Property Description Required
type The type property must be set to: AzureSqlDW Yes
connectionString Specify information needed to connect to the Azure SQL Data Warehouse instance for the connectionString property. Only basic authentication is supported. Mark this field as a SecureString to store it securely in Data Factory, or reference a secret stored in Azure Key Vault. Yes
connectVia The Integration Runtime to be used to connect to the data store. You can use Azure Integration Runtime or Self-hosted Integration Runtime (if your data store is located in private network). If not specified, it uses the default Azure Integration Runtime. No

Important

Configure Azure SQL Data Warehouse Firewall and the database server to allow Azure Services to access the server. Additionally, if you are copying data to Azure SQL Data Warehouse from outside Azure including from on-premises data sources with Self-hosted Integration Runtime, configure appropriate IP address range for the machine that is sending data to Azure SQL Data Warehouse.

Example:

{
    "name": "AzureSqlDWLinkedService",
    "properties": {
        "type": "AzureSqlDW",
        "typeProperties": {
            "connectionString": {
                "type": "SecureString",
                "value": "Server=tcp:<servername>.database.windows.net,1433;Database=<databasename>;User ID=<username>@<servername>;Password=<password>;Trusted_Connection=False;Encrypt=True;Connection Timeout=30"
            }
        },
        "connectVia": {
            "referenceName": "<name of Integration Runtime>",
            "type": "IntegrationRuntimeReference"
        }
    }
}

Dataset properties

For a full list of sections and properties available for defining datasets, see the datasets article. This section provides a list of properties supported by Azure SQL Data Warehouse dataset.

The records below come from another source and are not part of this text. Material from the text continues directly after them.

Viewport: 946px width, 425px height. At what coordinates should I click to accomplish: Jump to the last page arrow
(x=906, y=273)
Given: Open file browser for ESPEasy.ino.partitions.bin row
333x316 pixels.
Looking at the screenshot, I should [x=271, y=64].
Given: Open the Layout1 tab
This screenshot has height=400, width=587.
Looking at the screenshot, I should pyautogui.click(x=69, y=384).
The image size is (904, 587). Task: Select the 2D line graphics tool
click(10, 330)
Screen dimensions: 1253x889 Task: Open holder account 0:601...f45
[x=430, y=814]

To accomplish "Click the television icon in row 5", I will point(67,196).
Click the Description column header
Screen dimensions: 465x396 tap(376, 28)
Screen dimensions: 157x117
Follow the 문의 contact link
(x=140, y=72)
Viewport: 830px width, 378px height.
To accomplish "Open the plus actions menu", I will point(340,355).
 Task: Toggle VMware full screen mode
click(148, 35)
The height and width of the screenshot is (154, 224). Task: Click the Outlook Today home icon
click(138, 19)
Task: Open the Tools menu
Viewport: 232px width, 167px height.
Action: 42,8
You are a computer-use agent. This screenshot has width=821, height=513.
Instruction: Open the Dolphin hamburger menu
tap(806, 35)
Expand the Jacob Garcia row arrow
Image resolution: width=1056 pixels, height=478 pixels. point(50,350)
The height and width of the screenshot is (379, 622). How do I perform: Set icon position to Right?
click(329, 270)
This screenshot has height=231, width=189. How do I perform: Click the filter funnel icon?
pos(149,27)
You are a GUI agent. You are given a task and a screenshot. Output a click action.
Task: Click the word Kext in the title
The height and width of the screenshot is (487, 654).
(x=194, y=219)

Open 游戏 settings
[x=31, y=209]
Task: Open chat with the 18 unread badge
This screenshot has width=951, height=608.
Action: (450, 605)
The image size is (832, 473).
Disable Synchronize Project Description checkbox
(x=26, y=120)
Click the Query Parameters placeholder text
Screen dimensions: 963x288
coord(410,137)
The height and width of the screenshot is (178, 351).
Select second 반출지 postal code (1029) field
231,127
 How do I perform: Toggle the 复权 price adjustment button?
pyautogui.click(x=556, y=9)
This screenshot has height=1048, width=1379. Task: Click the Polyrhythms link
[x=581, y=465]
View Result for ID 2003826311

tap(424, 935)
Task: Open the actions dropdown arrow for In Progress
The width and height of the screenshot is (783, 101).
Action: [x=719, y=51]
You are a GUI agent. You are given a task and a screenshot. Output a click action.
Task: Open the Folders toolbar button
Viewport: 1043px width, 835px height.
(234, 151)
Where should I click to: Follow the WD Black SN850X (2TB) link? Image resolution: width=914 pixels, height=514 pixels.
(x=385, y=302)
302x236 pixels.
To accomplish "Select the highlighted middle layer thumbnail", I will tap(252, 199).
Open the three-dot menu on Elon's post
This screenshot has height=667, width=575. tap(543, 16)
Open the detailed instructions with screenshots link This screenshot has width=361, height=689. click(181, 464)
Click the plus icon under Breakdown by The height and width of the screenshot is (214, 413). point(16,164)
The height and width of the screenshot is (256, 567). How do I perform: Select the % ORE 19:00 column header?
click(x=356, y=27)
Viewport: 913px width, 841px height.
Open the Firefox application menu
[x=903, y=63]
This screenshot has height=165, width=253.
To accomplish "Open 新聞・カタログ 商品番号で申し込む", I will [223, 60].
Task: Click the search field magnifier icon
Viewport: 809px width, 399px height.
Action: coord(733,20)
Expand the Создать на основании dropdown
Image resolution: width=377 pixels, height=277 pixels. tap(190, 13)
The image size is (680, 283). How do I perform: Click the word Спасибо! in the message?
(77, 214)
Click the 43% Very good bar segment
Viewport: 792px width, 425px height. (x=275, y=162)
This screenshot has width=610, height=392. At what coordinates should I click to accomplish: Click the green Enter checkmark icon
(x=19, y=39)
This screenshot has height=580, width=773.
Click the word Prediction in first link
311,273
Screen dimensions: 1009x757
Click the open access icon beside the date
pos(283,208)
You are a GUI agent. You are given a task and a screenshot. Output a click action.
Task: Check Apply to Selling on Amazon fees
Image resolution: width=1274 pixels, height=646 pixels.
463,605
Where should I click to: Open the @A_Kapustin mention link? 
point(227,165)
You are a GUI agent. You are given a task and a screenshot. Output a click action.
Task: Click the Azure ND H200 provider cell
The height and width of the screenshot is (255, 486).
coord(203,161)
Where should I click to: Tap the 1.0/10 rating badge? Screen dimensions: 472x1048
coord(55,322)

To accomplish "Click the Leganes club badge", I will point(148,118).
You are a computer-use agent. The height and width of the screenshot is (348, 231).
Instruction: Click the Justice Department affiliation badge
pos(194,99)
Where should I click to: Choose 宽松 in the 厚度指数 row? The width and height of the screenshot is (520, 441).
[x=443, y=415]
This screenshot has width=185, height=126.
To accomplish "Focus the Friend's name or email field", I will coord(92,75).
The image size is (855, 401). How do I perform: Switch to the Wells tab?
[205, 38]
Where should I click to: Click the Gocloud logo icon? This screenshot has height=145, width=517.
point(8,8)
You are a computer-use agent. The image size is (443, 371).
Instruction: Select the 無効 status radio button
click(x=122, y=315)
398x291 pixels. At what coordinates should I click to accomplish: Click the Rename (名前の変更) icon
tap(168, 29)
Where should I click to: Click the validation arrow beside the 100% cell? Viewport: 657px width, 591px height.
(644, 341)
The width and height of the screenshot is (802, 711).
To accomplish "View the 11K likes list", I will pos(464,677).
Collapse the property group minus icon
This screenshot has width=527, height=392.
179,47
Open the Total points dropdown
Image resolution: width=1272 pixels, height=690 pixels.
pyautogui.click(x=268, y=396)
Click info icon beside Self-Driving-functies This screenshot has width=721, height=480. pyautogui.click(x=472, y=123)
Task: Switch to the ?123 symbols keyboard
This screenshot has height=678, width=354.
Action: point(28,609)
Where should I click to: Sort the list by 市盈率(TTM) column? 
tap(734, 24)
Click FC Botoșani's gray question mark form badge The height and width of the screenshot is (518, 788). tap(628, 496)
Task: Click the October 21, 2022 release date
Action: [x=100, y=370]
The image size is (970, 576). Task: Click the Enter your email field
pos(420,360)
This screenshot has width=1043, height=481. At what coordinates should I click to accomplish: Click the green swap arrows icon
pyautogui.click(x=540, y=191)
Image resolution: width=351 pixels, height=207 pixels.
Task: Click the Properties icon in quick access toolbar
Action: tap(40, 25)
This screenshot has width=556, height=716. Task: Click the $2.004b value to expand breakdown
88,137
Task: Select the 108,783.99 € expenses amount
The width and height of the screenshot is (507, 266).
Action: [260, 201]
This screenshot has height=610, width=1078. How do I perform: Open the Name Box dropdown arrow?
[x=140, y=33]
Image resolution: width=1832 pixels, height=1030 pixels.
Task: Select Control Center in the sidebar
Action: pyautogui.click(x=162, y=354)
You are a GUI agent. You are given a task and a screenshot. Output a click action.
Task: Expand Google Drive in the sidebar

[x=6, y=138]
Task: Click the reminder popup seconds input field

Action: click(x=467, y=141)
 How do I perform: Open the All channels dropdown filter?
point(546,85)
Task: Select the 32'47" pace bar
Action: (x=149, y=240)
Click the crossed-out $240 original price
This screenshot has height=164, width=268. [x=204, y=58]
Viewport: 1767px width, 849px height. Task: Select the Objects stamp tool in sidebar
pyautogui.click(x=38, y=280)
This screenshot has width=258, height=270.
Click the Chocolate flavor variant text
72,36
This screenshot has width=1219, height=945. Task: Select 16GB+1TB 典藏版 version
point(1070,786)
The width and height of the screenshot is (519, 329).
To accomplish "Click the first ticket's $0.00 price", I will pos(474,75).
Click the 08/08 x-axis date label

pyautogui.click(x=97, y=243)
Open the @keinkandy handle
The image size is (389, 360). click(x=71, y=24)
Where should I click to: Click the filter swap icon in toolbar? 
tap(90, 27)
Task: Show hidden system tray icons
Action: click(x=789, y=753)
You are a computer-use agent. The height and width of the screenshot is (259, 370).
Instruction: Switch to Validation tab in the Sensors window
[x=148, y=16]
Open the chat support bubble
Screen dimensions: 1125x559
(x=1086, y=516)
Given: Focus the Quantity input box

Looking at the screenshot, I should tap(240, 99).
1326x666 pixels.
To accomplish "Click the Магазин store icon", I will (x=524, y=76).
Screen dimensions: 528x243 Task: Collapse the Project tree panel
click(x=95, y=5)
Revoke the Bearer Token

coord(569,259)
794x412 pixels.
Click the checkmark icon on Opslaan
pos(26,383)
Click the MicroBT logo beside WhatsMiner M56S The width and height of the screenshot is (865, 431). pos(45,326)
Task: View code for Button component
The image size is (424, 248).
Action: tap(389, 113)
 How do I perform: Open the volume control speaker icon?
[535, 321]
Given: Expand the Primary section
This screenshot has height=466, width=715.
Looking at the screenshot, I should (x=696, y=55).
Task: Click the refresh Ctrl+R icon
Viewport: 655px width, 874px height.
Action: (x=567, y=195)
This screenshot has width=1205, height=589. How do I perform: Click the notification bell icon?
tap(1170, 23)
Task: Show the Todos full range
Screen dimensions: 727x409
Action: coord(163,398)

To copy data from/to Azure SQL Data Warehouse, set the type property of the dataset to AzureSqlDWTable. The following properties are supported:

Property Description Required
type The type property of the dataset must be set to: AzureSqlDWTable Yes
tableName Name of the table or view in the Azure SQL Data Warehouse instance that linked service refers to. Yes

Example:

{
    "name": "AzureSQLDWDataset",
    "properties":
    {
        "type": "AzureSqlDWTable",
        "linkedServiceName": {
            "referenceName": "<Azure SQL Data Warehouse linked service name>",
            "type": "LinkedServiceReference"
        },
        "typeProperties": {
            "tableName": "MyTable"
        }
    }
}

Copy activity properties

For a full list of sections and properties available for defining activities, see the Pipelines article. This section provides a list of properties supported by Azure SQL Data Warehouse source and sink.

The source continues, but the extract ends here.